The one that Martin Johnson collected here with a 25-metre gallop in the dying minutes could not match the dizziest heights he reached during his international career, which ended officially with a post-match announcement in Leicester's ABC Bar, but it heralded the news in tumultuous fashion.

Welford Road went potty. The man himself almost laughed. Not only were Tigers back on track in Europe - they have now to visit Gwent before hosting Stade Français - but their favourite son had marked a momentous day in style. Some would claim that club takes precedence over country; others that it is absolutely the other way round. With Johnson leading a rude reversal of the previous week's 33-0 humiliation at Ulster's red hand, Leicester were able to have their cake and eat it.

In fact, they gobbled it up. Johnson has been gracing the green jersey - and very occasionally disgracing it - since his debut in February 1989. There can hardly have been level of noise here in the intervening 15 years to match the one that accompanied this dramatic turnaround in form. It began with the quiet irony of the last two tracks played before the teams emerged: "Living On A Prayer" and "If I Could Turn Back Time".

And turn it back Leicester did, in a windswept and always interesting match of frenetic activity and quite breathtaking commitment from the home side. How, on Planet Johnno, had we even considered that Tigers might lose? "I do not think that we quite appreciate the enormity of what Martin has done," said Leicester's chief executive, Peter Wheeler, himself a former England captain. That day may be long in coming.

In the brutal here and now, Johnson got into a dust-up with Simon Best before 15 minutes were on the clock. The fans roared their approval. More pertinently, Graham Rowntree tore into Best at the scrums, and the Tigers' toothlessness in the backs of late seemed like a distant dream. Long before the end, the tunes cascading from the Crumbie Terrace were "Easy, Easy", reprising the taunts at Ravenhill six days earlier, and "Deano, Deano", in support of Dean Richards, Leicester's beleaguered director of rugby.
========================================================================
▶ _Brief 1_
List every song or chant title that the Leicester match report quotes.
▶ _Brief 2_
Carry on the Leicester match report from its last sentence.

▶ _Data supplied_
========================================================================
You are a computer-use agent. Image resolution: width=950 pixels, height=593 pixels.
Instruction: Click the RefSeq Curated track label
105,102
========================================================================
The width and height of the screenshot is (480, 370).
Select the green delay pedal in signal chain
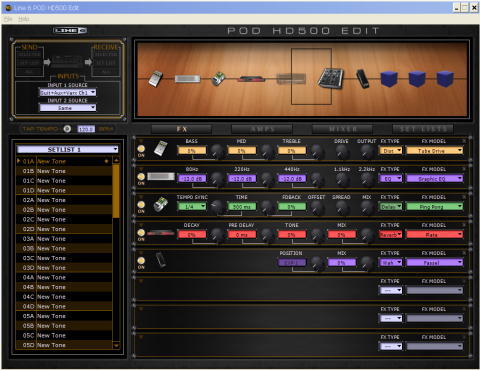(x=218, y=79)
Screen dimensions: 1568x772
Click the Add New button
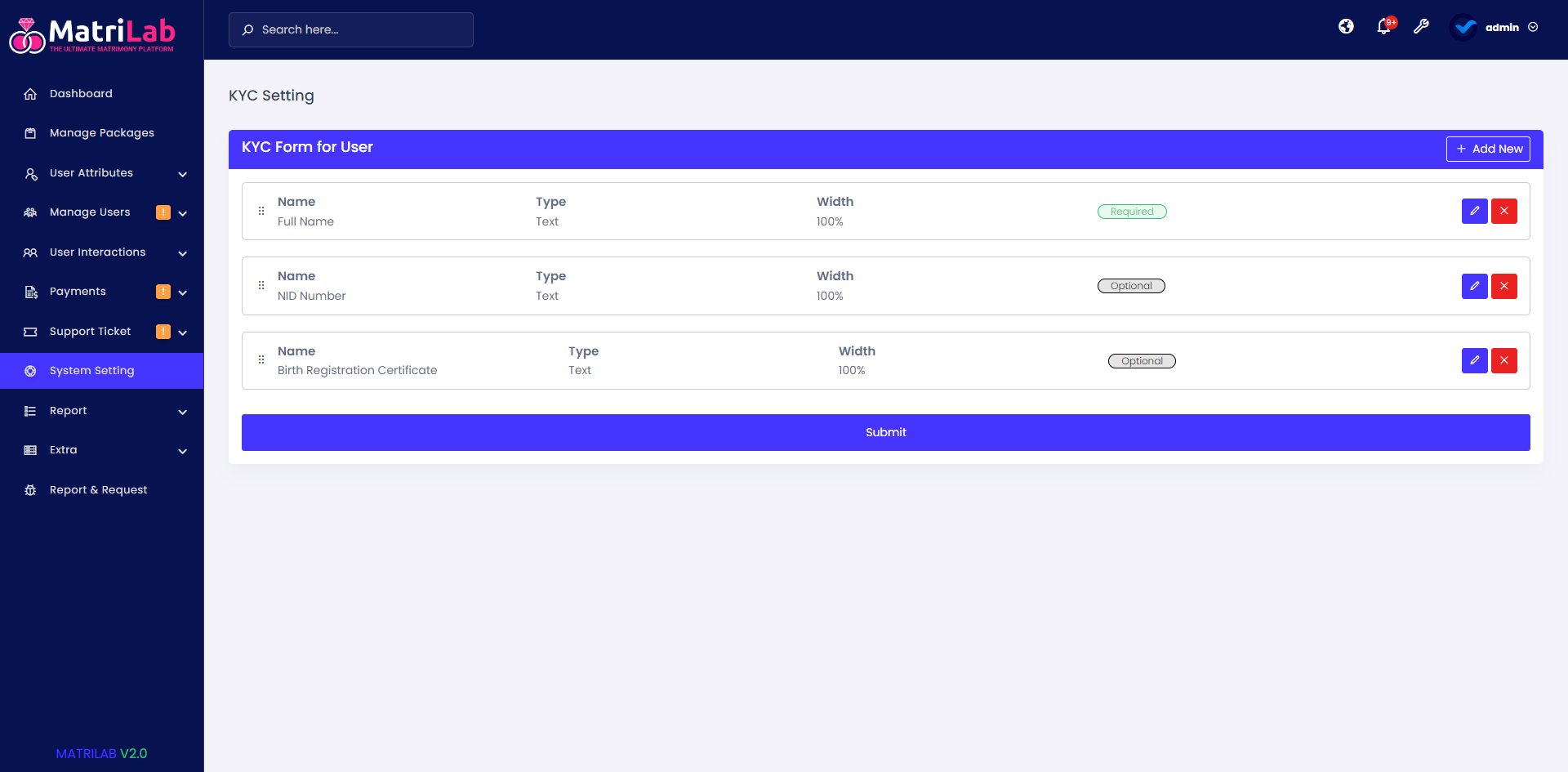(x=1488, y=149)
========================================================================
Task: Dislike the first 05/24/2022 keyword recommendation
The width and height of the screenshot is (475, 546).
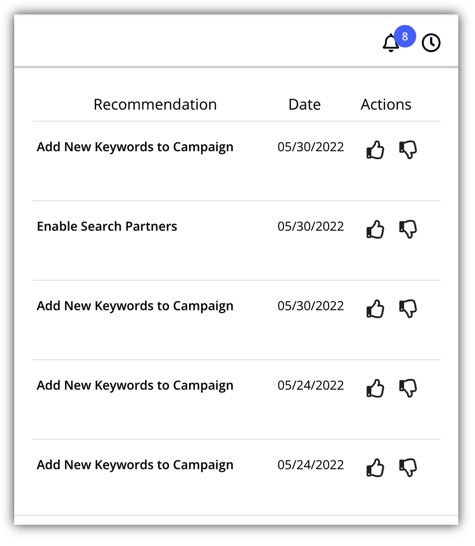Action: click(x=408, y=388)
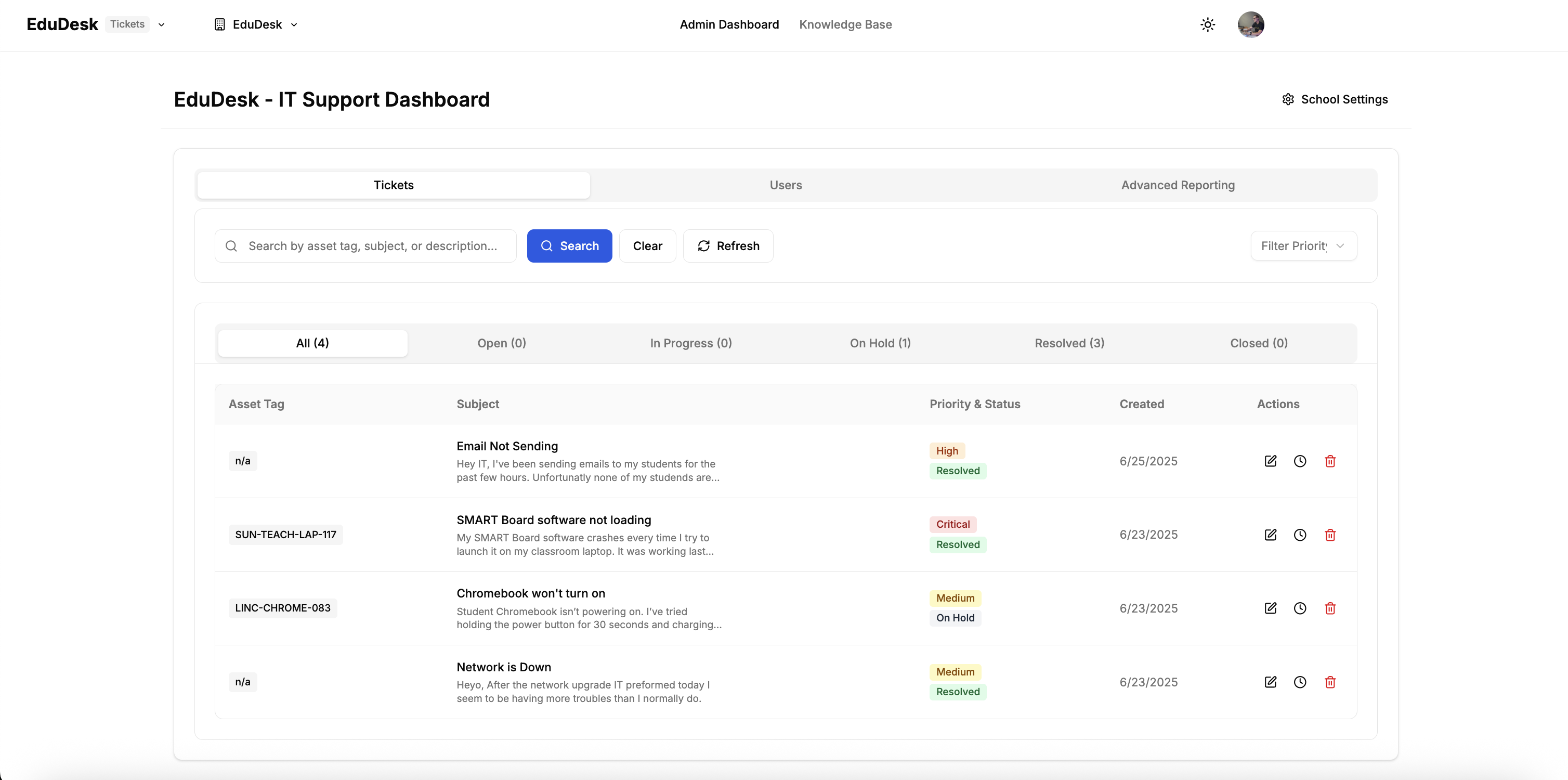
========================================================================
▶ _Written answer 1_
"Living On A Prayer", "If I Could Turn Back Time", "Easy, Easy", "Deano, Deano"

▶ _Written answer 2_
Richards tried his ump-teenth combination at half-back - Harry Ellis and Jaco van der Westhuyzen - and, goodness, how it came off. In the 51st minute, Van der Westhuyzen scampered past Roger Wilson and Adam Larkin to register the bonus-point try and take Leicester from the bottom to the top of Pool One.

Ellis, returning from a six-week suspension, ensured that Leicester's tidy delivery from set-piece, and Henry Tuilagi's violent charges from No 8, were not wasted. Meanwhile Sam Vesty, wearing Van der Westhuyzen's No 15 jersey, whacked over penalty goals in the fifth and ninth minutes as if the capricious wind was a light summer zephyr. Poor Paddy Wallace suffered by comparison, but that was much the case throughout the visitors' side.

Ulster were rattled from the off. Andy Ward, was sent to the sin-bin for coming in at the side of a ruck after 11 minutes. Though Vesty missed the resulting penalty, Leicester were firmly, if none too prettily, on top. A couple of the ugliest passes in midfield you might see somehow led to their first try, as Leon Lloyd scooped up a loose ball and scampered in from 25 metres.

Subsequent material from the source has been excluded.